[TASK INPUTS Boundary: Start]

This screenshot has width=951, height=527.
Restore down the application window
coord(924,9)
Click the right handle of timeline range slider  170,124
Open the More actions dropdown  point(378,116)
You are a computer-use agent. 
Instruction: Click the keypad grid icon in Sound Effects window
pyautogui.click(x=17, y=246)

[TASK INPUTS Boundary: End]
[TASK INPUTS Boundary: Start]

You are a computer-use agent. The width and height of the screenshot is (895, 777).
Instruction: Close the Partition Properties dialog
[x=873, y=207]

[TASK INPUTS Boundary: End]
[TASK INPUTS Boundary: Start]

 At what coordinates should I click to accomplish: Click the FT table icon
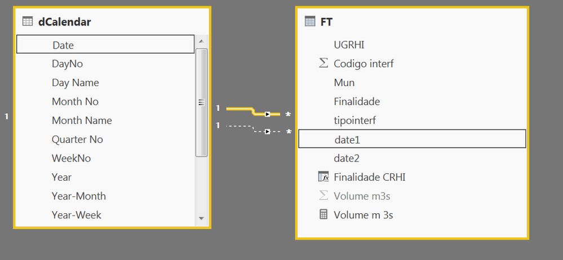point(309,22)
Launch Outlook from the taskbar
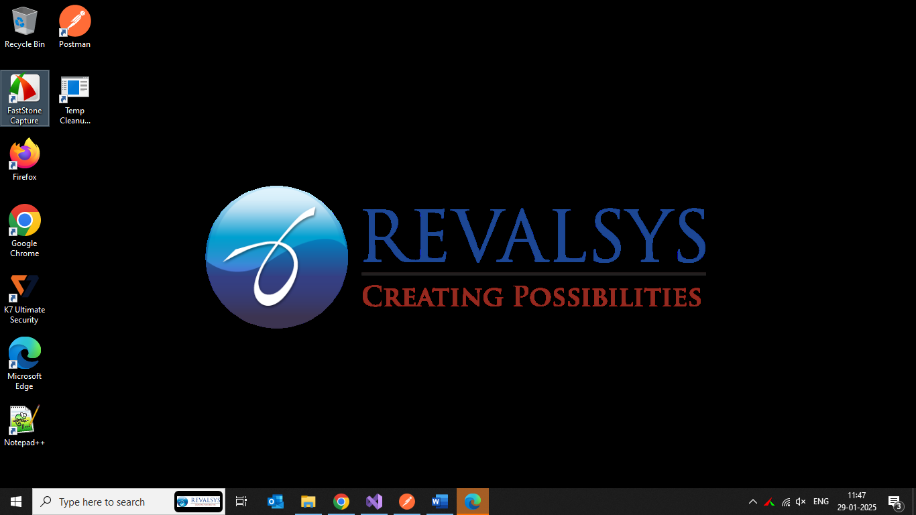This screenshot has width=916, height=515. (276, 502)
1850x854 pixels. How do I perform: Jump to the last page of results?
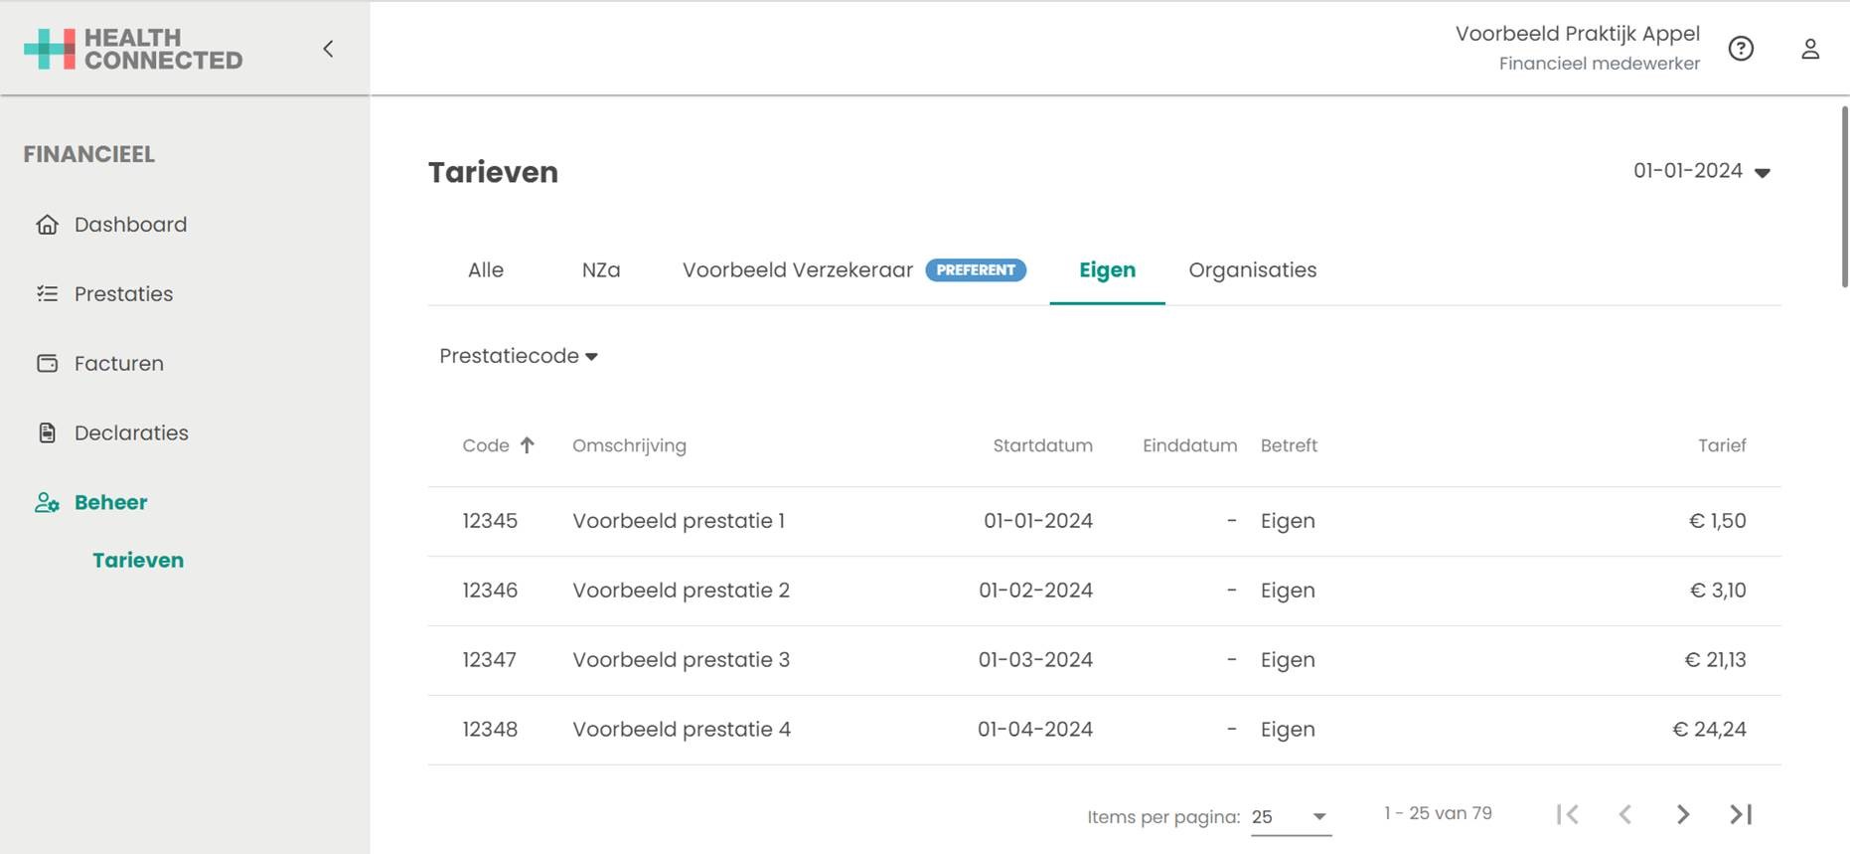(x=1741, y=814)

[TASK INPUTS Boundary: End]

• _TASK DESCRIPTION_:
Please copy each line of the entries in which the word "agent" shows up.

• _ANSWER SPACE_:
You are a computer-use agent. 
You are a computer-use agent. The width and height of the screenshot is (895, 777).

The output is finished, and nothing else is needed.